___ Data lines

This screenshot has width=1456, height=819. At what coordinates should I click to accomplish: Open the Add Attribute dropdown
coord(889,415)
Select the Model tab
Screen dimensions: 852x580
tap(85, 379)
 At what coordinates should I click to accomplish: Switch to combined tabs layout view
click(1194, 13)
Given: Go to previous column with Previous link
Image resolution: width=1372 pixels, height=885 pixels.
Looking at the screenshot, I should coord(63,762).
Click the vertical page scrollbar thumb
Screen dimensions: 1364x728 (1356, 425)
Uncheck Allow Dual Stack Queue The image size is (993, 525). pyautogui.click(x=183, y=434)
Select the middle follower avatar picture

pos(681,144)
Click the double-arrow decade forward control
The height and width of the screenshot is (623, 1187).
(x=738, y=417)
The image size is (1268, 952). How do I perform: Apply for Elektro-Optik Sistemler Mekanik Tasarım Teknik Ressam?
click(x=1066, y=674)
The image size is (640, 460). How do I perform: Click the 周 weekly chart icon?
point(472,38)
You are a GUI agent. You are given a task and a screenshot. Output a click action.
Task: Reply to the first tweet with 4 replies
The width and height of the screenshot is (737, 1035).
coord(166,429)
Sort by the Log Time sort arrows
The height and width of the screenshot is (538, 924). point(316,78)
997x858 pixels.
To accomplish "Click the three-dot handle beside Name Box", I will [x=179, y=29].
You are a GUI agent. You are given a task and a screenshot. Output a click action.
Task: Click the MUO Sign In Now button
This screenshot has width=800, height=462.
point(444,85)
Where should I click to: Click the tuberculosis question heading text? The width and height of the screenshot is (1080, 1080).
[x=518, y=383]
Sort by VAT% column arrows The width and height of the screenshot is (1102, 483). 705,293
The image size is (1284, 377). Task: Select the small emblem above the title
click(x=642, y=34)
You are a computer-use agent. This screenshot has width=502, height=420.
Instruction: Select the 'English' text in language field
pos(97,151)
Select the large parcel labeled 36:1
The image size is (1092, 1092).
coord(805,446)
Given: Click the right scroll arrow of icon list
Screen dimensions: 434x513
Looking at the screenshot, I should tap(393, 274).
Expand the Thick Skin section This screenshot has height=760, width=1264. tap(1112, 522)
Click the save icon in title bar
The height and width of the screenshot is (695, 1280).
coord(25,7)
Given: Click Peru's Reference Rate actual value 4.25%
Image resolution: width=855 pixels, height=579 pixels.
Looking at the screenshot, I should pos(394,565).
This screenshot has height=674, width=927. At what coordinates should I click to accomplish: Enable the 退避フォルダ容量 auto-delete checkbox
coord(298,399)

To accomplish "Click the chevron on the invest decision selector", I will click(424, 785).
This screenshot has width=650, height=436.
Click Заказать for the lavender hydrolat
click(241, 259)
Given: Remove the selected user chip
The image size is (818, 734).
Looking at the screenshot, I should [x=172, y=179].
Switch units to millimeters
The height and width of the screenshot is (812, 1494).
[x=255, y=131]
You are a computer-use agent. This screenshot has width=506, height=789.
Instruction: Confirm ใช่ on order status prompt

______

Copy all of the records above line by line, without changing anything.

### Exercise solution
This screenshot has width=1456, height=819. At what coordinates should I click to accomplish: Open the Add Attribute dropdown
coord(889,415)
Select the Model tab
Screen dimensions: 852x580
tap(85, 379)
 At what coordinates should I click to accomplish: Switch to combined tabs layout view
click(1194, 13)
Given: Go to previous column with Previous link
Image resolution: width=1372 pixels, height=885 pixels.
Looking at the screenshot, I should coord(63,762).
Click the vertical page scrollbar thumb
Screen dimensions: 1364x728 (1356, 425)
Uncheck Allow Dual Stack Queue The image size is (993, 525). pyautogui.click(x=183, y=434)
Select the middle follower avatar picture

pos(681,144)
Click the double-arrow decade forward control
The height and width of the screenshot is (623, 1187).
(x=738, y=417)
The image size is (1268, 952). How do I perform: Apply for Elektro-Optik Sistemler Mekanik Tasarım Teknik Ressam?
click(x=1066, y=674)
The image size is (640, 460). How do I perform: Click the 周 weekly chart icon?
point(472,38)
You are a GUI agent. You are given a task and a screenshot. Output a click action.
Task: Reply to the first tweet with 4 replies
The width and height of the screenshot is (737, 1035).
coord(166,429)
Sort by the Log Time sort arrows
The height and width of the screenshot is (538, 924). point(316,78)
997x858 pixels.
To accomplish "Click the three-dot handle beside Name Box", I will [x=179, y=29].
You are a GUI agent. You are given a task and a screenshot. Output a click action.
Task: Click the MUO Sign In Now button
This screenshot has width=800, height=462.
point(444,85)
Where should I click to: Click the tuberculosis question heading text? The width and height of the screenshot is (1080, 1080).
[x=518, y=383]
Sort by VAT% column arrows The width and height of the screenshot is (1102, 483). 705,293
The image size is (1284, 377). Task: Select the small emblem above the title
click(x=642, y=34)
You are a computer-use agent. This screenshot has width=502, height=420.
Instruction: Select the 'English' text in language field
pos(97,151)
Select the large parcel labeled 36:1
The image size is (1092, 1092).
coord(805,446)
Given: Click the right scroll arrow of icon list
Screen dimensions: 434x513
Looking at the screenshot, I should tap(393, 274).
Expand the Thick Skin section This screenshot has height=760, width=1264. tap(1112, 522)
Click the save icon in title bar
The height and width of the screenshot is (695, 1280).
coord(25,7)
Given: Click Peru's Reference Rate actual value 4.25%
Image resolution: width=855 pixels, height=579 pixels.
Looking at the screenshot, I should pos(394,565).
This screenshot has height=674, width=927. At what coordinates should I click to accomplish: Enable the 退避フォルダ容量 auto-delete checkbox
coord(298,399)

To accomplish "Click the chevron on the invest decision selector", I will click(424, 785).
This screenshot has width=650, height=436.
Click Заказать for the lavender hydrolat
click(241, 259)
Given: Remove the selected user chip
The image size is (818, 734).
Looking at the screenshot, I should [x=172, y=179].
Switch units to millimeters
The height and width of the screenshot is (812, 1494).
[x=255, y=131]
You are a computer-use agent. This screenshot has width=506, height=789.
Instruction: Confirm ใช่ on order status prompt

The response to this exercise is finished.